Try to incorporate physical activity into your everyday life. This can mean taking the stairs instead of the elevator, parking further away, walking your dog, and tracking your steps every day.
Include your family—some opt to go on walks together when the weather is nice. You can engage your partner and children or grandchildren in games, dancing, or swimming.
Household chores can be a good way to incorporate exercise into your life. This is especially true for outdoor chores.
The benefits of physical activity are numerous. Apart from helping you lose weight, they can also boost your mood, help you sleep better, boost your energy, and positively impact your cardiovascular and bone health.
Another important lifestyle change will be seeking out support from others who have had weight loss surgery. These groups can be tremendously helpful at navigating your way of life.
Problems and Things to Avoid
During this journey, you may encounter issues, and your team will help you manage them. However, there are things you can avoid, helping you steer clear of some common problems.
There are many foods that bariatric patients are encouraged to avoid. In the future, it may be possible for you to incorporate some of these foods into your diet.
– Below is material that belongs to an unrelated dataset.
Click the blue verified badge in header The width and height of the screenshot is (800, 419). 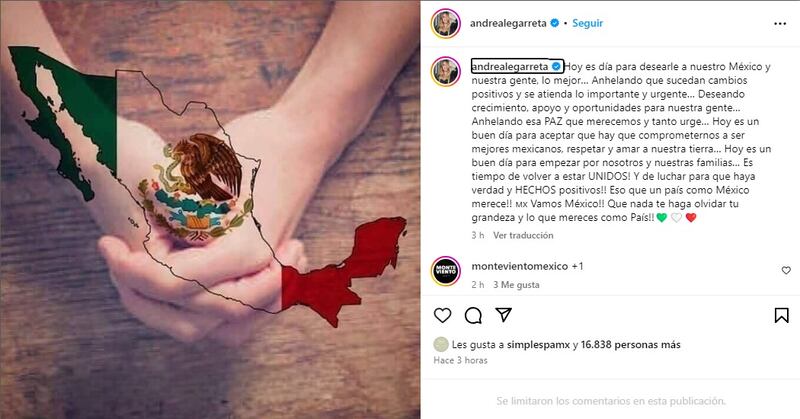tap(555, 23)
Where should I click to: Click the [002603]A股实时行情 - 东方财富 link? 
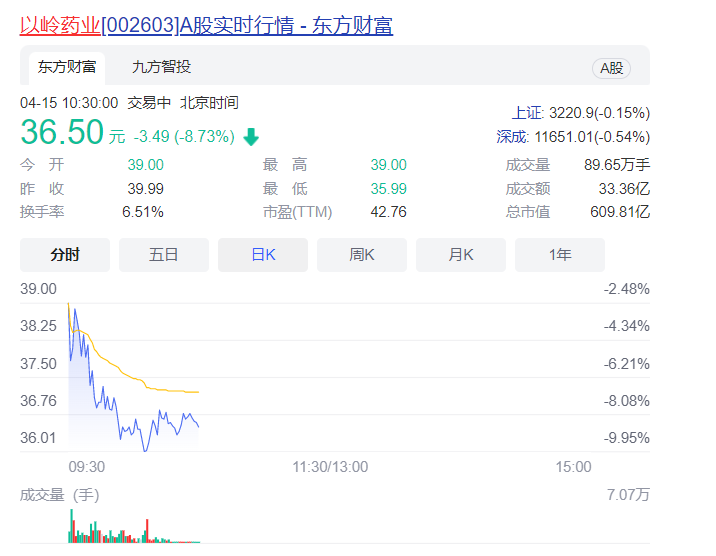coord(247,25)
However, if you experience problems like constipation, diarrhea, nausea, or pain—you may want to consider that some of the foods you’re eating are contributing to your problem.
For example, some bariatric patients can incorporate carbonated beverages into their diets several months after surgery. Some never do, so it’s important to trust your body.
What Are the Symptoms of Dumping Syndrome?
This condition is one common result of poor bariatric nutrition. Dumping syndrome happens when your stomach empties too quickly into the first part of the small intestine.
You may experience cramping or pain, nausea, vomiting, diarrhea, rapid heartbeat, sweating, flushing, and/or lightheadedness.
How Do You Fix Dumping Syndrome? Does Dumping Syndrome Ever Go Away?
Dumping syndrome can be helped by decreasing the size of your meals, eating more slowly, and considering the types of foods in your diet.
You can also avoid drinking fluids at mealtimes. Careful management of your symptoms can help dumping syndrome go away get better within months.
Making changes to what and how you eat can help better this annoying and painful problem.